My own , and other peoples mentality interests me more. plus the psyche and “philosophy” of todays “Professi9onal expertise”
jgnfld says
The brain make judgements based on _perceived_ likelihood. There is a whole research area started by Kahneman (whose 2009 Nobel is one of the very few to have been awarded to a psychologist…in this case because of the economic implications of the research) and Tversky showing that humans–even probability experts–are notoriously bad at conditional probabilities and risk assessments in particular. (Tversky had died by that time or would have shared in the Nobel surely.})
Kahneman’s Thinking Fast and Slow presents an educated layman’s overview.
Carbomontanus says
Ladies and Gentlemen
I think we must label and referre to name, datum and clock to identify, whenever we quote or beat up or congratulate or give thanks to anyone here, else we will not find back to the lines in the discussion and arguments.
It is not like before when we could state ” @ No. ”
The web- owner ought to do something with that.
Mr. Know It All says
It will likely not be a problem in future threads as long as your reply is indented; however, it would be easier to see who you are replying to when you hit “reply” if it was shown automatically by the software.
Mr. Know It All says
Testing to see what nested replies look like. Test.
Carbomontanus says
Yes Mr. Knowitall.
We must get aquainted to this, and I see certain and a lot of difficulties by how it does not represent normal and traditional ways of performance and communication, where you can perhaps sing it and draw it also, and dance it and gesticulate.
Different from Not only fight against it.
And listen to more than one instrument or voice in the orcestra at the same time,…
…. and relate and correspond to that, and still have Maestros figure halfways in your vision ,and the theme and the idea and purpose in your recocnition.
Our professor of “history of videas and of learnings” spoke and wrote as he went Emeritus that: “The Internet “IT”” is the recepy of spiritual and soul (emosional) ruin!”
nigelj says
KIA, as usual you miss the point. Obviously we can now reply to people directly under their comments, (and thanks RC). However its useful to still have comments numbered if we want to reply to a very old comment but not using the reply button.. And in case we don’t want to reply as such, but we just want to refer to somebody saying something.
Carbomontanus says
Nigelj
Yes, have the comments numbered.
How can we enjoin it onto the web- owner to get that in order again??
macias shurly says
The real problem of the forum is not centered in the lack of numbering of the contributions, but in the unshaven, undemocratic handling of the moderation.
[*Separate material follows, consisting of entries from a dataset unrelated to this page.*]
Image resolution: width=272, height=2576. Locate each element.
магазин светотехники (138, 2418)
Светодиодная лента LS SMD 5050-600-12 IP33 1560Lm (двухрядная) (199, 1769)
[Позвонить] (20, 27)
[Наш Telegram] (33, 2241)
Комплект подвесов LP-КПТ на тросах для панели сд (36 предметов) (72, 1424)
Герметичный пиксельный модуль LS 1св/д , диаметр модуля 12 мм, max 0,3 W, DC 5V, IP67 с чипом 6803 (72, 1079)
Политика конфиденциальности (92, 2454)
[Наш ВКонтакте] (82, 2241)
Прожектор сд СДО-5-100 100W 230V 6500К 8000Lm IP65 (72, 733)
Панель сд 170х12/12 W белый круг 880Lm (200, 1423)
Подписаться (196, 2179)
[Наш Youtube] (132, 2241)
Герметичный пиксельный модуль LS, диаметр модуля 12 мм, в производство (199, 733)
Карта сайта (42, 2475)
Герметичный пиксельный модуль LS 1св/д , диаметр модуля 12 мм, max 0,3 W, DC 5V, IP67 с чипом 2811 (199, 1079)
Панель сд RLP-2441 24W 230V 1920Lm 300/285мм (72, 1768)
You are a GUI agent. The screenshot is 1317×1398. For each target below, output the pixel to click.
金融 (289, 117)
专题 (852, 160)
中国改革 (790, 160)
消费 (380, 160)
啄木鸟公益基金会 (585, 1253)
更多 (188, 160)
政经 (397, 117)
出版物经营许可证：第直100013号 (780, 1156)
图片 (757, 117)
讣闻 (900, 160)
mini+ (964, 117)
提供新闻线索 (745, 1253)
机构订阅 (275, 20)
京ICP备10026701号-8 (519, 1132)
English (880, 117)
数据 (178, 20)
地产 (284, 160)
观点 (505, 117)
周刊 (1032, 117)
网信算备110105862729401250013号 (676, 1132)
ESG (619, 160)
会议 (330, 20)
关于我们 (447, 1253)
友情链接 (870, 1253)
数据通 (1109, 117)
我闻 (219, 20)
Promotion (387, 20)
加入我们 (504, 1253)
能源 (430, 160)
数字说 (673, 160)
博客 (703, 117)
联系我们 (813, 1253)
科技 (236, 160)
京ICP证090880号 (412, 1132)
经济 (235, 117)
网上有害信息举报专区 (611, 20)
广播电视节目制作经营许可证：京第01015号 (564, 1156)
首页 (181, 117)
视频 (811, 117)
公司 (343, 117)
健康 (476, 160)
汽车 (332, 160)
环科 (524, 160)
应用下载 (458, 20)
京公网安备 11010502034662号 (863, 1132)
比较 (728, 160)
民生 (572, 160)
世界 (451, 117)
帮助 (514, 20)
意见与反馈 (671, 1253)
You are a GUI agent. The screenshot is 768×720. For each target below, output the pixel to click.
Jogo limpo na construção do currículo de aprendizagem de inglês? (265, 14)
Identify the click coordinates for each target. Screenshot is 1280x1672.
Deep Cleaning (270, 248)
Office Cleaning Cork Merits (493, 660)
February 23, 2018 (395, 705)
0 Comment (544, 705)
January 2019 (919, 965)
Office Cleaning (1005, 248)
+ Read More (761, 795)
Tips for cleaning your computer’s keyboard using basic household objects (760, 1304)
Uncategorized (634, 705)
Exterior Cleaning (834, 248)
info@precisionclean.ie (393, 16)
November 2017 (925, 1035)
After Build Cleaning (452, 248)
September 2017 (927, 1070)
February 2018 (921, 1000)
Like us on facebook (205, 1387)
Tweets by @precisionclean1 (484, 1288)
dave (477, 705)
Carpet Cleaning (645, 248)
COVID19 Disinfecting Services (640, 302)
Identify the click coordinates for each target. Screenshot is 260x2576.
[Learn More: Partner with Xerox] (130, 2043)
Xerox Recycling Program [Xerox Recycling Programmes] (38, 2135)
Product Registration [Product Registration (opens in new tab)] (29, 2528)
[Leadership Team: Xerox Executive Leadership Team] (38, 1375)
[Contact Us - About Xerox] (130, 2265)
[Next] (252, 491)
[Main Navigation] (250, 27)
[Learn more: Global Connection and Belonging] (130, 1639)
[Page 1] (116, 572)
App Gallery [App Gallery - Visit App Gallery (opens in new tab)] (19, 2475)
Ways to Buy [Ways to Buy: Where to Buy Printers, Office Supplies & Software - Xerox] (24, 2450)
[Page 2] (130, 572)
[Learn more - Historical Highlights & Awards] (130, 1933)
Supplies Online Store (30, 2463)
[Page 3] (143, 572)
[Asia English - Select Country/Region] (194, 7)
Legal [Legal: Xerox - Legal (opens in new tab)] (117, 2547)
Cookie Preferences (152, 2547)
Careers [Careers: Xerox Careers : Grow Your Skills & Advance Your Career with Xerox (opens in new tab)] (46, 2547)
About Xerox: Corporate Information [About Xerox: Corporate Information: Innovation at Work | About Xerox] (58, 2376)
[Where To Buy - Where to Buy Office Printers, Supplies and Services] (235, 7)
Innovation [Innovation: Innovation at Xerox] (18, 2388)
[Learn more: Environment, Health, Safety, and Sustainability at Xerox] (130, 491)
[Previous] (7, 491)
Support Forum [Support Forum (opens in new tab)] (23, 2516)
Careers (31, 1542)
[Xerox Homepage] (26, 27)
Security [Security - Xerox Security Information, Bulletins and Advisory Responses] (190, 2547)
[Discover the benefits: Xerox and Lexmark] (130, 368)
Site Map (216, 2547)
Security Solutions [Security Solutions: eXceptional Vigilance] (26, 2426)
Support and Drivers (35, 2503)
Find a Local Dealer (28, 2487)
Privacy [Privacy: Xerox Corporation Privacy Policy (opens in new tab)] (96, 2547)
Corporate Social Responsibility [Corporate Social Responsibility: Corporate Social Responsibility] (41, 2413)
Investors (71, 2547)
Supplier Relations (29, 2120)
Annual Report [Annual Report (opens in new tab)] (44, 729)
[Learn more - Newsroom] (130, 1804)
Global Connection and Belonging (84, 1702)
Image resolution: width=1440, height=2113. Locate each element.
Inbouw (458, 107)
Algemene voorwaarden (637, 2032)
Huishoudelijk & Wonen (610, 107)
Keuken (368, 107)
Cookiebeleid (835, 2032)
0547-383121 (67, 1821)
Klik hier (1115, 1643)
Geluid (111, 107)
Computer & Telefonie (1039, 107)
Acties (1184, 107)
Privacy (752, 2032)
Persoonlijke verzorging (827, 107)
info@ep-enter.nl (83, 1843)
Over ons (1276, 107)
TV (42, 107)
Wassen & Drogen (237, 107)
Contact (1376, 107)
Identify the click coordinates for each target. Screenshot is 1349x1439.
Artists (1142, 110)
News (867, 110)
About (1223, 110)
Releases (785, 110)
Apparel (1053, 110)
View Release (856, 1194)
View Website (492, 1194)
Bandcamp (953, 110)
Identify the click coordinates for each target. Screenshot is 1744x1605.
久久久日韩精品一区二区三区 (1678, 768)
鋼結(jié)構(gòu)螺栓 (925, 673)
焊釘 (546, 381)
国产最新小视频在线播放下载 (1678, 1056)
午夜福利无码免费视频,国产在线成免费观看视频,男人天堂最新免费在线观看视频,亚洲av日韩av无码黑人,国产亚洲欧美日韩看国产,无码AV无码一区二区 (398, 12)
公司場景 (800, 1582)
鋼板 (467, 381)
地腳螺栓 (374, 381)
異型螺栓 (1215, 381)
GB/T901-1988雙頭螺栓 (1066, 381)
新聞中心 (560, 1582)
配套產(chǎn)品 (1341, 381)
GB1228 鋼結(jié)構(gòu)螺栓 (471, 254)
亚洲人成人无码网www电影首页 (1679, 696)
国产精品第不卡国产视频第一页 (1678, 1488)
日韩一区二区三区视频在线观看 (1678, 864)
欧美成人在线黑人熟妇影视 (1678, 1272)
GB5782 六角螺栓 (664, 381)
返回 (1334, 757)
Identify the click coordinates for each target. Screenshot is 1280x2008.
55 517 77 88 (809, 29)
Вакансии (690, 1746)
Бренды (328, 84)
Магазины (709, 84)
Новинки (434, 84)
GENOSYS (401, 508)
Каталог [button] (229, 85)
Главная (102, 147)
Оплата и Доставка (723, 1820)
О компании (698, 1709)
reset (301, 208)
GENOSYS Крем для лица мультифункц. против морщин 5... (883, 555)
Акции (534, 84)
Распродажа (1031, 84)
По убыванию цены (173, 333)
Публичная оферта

Many of my comments are simply suppressed with or without a flimsy explanation.
Whether that is because, I, as an “artist without certified climate knowledge”, reproach climate science for not thinking about a holistic, alternative climate protection strategy that lowers the sea level AND the earth’s temperature, is an open question. This is a stupid to fatal mistake by the editorial team.
Kevin McKinney says
A way to reply to an older comment without using ‘reply’ is copy the comment URL; you can do that by right-clicking on the date/time tag below the commenter name. Or, if you on Mac and can’t right-click, you can click on it, then copy the URL in the navigation box of your browser.
Once copied, that URL can be pasted into your comment.